Voice Search: Optimizing for How People Actually Talk
Voice search is growing rapidly as more people use Siri, Google Assistant, Alexa, and other voice-activated platforms to find services. Voice queries are fundamentally different from typed queries — they're longer, more conversational, and often more locally focused.
How Voice Search Differs
A typed search might be 'plumber Brooklyn.' A voice search is more like 'Who's the best plumber near me in Brooklyn that's open right now?' Voice queries are longer, use natural language, and often include question words (who, what, where, when, how). Optimizing for voice search means creating content that answers these natural-language questions directly.

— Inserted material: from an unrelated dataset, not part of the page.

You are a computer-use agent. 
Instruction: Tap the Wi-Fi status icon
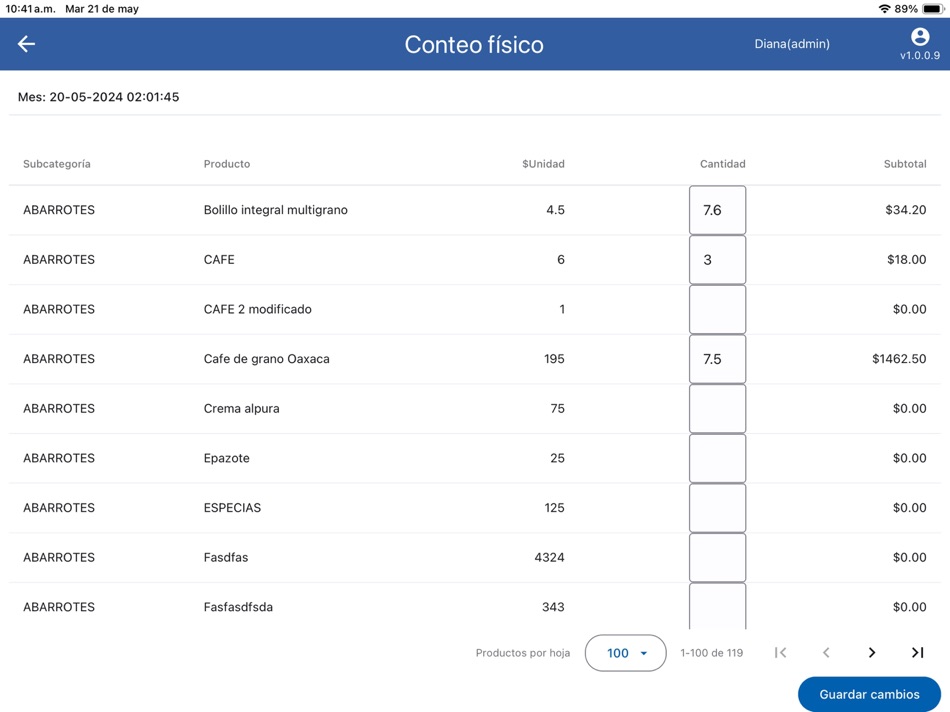tap(886, 8)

Featured Snippets and Voice Results
Voice assistants typically read the featured snippet result — the text box at the top of Google results. Earning featured snippets means structuring your content to directly answer common questions in a concise format. FAQ pages with clear question-and-answer formatting are the most effective way to capture voice search results.
Local Voice Search
A huge percentage of voice searches are local: 'Find a [service] near me.' These queries trigger Google's local pack results, which pull from Google Business Profile data. Having a complete, optimized GBP with accurate hours, services, and reviews is essential for capturing voice search traffic.
Voice Search and AI
Voice search is increasingly powered by AI models. Apple's Siri, Google Assistant, and Amazon's Alexa all use AI to interpret and answer queries. The same structured data and clear content that helps you rank in traditional search and get recommended by ChatGPT also helps you win voice search results. It's all converging toward the same optimization principles.